Discover a proven approach to tailoring exercise prescriptions for each patient, enhancing outcomes with the Institute of Physical Art’s expert framework.
Every effective exercise prescription begins with a thorough understanding of each patient's unique needs, goals, and challenges. At Revolutions in Fitness, our approach starts with a deep-dive assessment—reviewing injury history, physical limitations, lifestyle factors, and activity preferences. This ensures every plan is rooted in the individual’s current state and aspirations.

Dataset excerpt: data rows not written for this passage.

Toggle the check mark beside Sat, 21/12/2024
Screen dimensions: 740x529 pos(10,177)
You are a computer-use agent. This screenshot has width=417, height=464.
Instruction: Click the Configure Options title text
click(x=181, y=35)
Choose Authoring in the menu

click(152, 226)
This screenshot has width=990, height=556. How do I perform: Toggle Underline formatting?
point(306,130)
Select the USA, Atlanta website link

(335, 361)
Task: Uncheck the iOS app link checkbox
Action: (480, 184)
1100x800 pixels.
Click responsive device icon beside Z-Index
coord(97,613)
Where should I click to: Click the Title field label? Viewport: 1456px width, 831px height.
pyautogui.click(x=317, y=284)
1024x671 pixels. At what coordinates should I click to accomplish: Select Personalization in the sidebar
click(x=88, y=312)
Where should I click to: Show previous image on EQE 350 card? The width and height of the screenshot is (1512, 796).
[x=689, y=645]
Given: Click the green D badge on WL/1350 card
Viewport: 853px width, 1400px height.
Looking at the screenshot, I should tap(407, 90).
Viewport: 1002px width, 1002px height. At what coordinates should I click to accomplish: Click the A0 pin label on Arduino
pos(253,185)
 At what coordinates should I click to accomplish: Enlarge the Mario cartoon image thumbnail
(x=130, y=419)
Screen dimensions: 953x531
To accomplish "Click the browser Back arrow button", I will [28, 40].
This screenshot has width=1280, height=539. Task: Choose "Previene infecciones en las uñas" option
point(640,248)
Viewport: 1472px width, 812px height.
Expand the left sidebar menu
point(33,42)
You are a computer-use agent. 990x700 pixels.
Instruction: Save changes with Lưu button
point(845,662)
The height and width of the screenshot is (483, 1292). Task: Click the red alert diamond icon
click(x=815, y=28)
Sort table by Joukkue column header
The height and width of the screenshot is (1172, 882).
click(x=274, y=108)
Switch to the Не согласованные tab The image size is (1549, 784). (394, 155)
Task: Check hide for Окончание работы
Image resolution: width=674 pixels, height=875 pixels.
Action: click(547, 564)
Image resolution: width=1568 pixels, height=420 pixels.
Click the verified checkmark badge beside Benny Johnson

For example, a cyclist with lower back pain will require a different strategy than an active adult recovering from surgery. Through one-on-one sessions and attentive listening, we identify both the overt and subtle movement restrictions that may impact recovery and performance. This patient-centered evaluation forms the foundation for selecting the right exercise at the right time.
Our patient (we’ll call her B) had a herniated L5–S1 disc and couldn’t sit or hike comfortably. Mechanically, her right innominate was not flexing well, so we started with mobility — contract–relax with a sacral wedge to work for 'hip flexion' (HISLE) over a sacral wedge and self soft tissue mobilization of her deep hip rotators with a ball.
If something’s stiff, that’s where we start. When that gets mobile the next restriction becomes the new home exercise target. The 'mechanical'/hard end feel always sets the stage.
Once things move, we have to ask: what’s still napping?
For B, her multifidi were on a coffee break. Cue the ballerina prone hip extension and push–push–pull–push sequence — tiny, precise, gravity-resisted isometric contractions that “make the muscle an offer it can’t refuse.”
These drills are small but mighty. Isometric, specific, and often held — because endurance builds awareness. Usually the patient not only has more tone in the muscles we are facilitating after the exercise (core) but also decreased high tone muscles as well that have been trying to do the work of the core
After reawakening the stabilizers, we zoom out. Now the goal is coordination — all the muscles playing together.
For a hiker like B, a wall climber is gold — it’s global, load-bearing, and mirrors the real movement. Step-ups? Even better. They train the posterior chain for posterior depression and uphill stability without triggering flexion sensitivity.
Motor control exercises should “train what to do.” If they hike, climb. If they ride, pedal. If they dance, sway. "You get what you train for"
As Greg Johnson says, our job in the clinic is to find and facilitate neuromuscular and motor control not to strengthen the client in the clinic. But if we stop there, our patients will not have the abilities to maintain good form (motor control) as the functional demand for force or repetitions meets life (a 3 mile uphill hike for patient B.
Adding resistance, weight, or longer holds cements the pattern. For example, progressing a step-up by holding a kettlebell on the same or opposite side — or adding a resistance band pulling down and back — turns a motor control exercise into a strength builder.
At its best, exercise selection isn’t random. It’s elegant.
We start where the body’s stuck, wake up what’s asleep, teach the system to dance together again, and then build it strong enough to last.
And yes, we laugh a lot while doing it. Because good movement — like good mentorship — should feel alive.